→ Task directions: Once you have counted the lines below that contain "dropdown", give that number and nothing else.

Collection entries

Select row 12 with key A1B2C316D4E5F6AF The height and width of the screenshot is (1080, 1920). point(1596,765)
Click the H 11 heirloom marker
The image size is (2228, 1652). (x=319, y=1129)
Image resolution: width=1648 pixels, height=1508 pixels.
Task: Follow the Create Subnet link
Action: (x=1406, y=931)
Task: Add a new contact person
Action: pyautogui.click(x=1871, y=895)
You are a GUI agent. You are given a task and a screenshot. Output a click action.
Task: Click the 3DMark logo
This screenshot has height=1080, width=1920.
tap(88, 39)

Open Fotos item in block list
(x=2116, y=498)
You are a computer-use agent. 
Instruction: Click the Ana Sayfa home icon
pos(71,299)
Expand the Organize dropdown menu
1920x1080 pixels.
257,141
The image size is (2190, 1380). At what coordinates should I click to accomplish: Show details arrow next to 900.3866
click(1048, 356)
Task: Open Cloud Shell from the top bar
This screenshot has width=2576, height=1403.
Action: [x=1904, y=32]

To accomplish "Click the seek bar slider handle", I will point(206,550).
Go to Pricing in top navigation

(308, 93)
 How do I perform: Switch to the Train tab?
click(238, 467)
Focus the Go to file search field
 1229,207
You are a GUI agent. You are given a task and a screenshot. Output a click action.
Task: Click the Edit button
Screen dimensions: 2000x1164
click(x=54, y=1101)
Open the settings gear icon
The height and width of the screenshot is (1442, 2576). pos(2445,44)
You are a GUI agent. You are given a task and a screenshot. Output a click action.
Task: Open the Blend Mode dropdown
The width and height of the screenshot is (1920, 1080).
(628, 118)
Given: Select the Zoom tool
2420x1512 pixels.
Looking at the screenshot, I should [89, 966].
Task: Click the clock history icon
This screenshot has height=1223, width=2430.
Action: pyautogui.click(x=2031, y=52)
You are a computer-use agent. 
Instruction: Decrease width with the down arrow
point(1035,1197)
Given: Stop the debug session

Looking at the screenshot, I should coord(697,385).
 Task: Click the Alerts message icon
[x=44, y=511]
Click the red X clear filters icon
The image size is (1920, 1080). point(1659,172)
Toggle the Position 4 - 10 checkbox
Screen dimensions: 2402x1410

→ Task output: 2